Natomiast między godzinami 13 i 17 organizatorzy pikniku zaplanowali blok występów artystycznych. Wystąpią w nim muzycy z Lubelszczyzny, oczywiście bezinteresownie i bezpłatnie. Nikt, komu to zaproponowano nie odmówił.
Ponadto w programie imprezy zmieściły się gry i zabawy sportowe oraz konkursy. W związku z tym, że będzie to wigilia nocy świętojańskiej, między innymi zaplanowano konkurs na najładniej zapleciony wianek. Specjalną atrakcją ma być też prezentacja warsztatu pracy artystów malarzy związanych z Galerią Pasja w Chełmie, oraz specjalistów od makijażu.
– Planujemy również inne niespodzianki, którymi chcemy naszych gości zaskoczyć – mówi Barbara Herda. – Podpowiem jedynie, że warto zabrać ze sobą trochę pieniędzy, aby wydać je dla własnej przyjemności i z korzyścią dla podopiecznych hospicjum.
Marian Lackowski z zarządu hospicjum ze wszech miar docenia inicjatywę gospodyń "Nowego edenu”.

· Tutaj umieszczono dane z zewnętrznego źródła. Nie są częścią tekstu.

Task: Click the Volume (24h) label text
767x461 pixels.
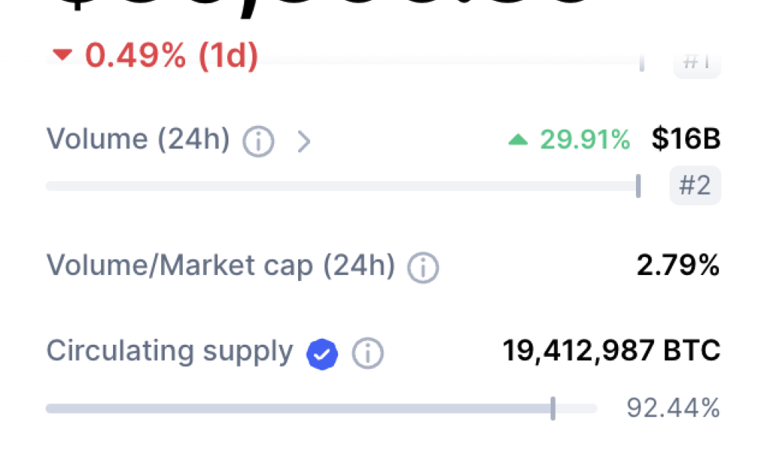Action: [138, 139]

– Piękne jest to, że chcą podzielić się tym, co mają – mówi Lackowski. – W czasie imprezy każdy z nas na pewno znajdzie coś dla siebie. Najważniejsza jest jednak idea tego wydarzenia, czyli gotowość niesienia pomocy dzieciom, którym choroba bądź niepełnosprawność nie pozwalają w pełni cieszyć się dzieciństwem.
O hospicjum
Hospicjum Domowe im. ks. kan. Kazimierza Malinowskiego opiekuje się blisko 30 dorosłymi osobami. Ponadto poprzez różnego rodzaju akce stara się wspierać chore dzieci. Do tej pory udało się wesprzeć finansowo już 12 rodzin. Podczas imprezy w "Moim Edenie” będzie można przekazać plastikowe nakrętki. Tym razem zostaną przekazane rodzicom Mai Papacz.